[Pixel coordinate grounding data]
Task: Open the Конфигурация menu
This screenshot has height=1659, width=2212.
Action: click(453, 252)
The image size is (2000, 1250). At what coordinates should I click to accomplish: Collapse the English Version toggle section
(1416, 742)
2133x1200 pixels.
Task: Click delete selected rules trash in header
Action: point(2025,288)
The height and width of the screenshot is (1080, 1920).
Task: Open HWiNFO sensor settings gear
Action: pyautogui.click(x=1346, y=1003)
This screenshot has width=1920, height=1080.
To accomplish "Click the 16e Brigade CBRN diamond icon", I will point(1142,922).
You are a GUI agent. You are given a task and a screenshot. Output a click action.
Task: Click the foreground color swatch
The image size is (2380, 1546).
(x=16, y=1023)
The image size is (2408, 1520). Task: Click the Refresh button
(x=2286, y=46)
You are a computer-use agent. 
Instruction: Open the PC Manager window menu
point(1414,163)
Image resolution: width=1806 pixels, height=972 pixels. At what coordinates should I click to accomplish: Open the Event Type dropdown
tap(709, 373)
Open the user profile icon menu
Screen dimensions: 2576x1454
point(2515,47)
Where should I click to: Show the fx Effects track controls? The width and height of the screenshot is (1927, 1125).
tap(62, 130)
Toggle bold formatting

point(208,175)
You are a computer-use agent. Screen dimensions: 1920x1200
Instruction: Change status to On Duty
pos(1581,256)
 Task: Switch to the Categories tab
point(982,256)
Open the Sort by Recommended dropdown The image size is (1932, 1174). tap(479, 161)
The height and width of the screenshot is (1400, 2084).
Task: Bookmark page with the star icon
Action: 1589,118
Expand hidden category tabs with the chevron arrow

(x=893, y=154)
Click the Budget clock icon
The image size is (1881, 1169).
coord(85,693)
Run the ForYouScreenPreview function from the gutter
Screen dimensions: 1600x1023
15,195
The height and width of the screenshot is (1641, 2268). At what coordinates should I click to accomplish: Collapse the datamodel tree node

§ **Action item**: An answer is complete only when it holds every line above containing the string "computer".

§ **Worked solution**:
You are a computer-use agent. 
You are a computer-use agent. Screen dimensions: 1920x1200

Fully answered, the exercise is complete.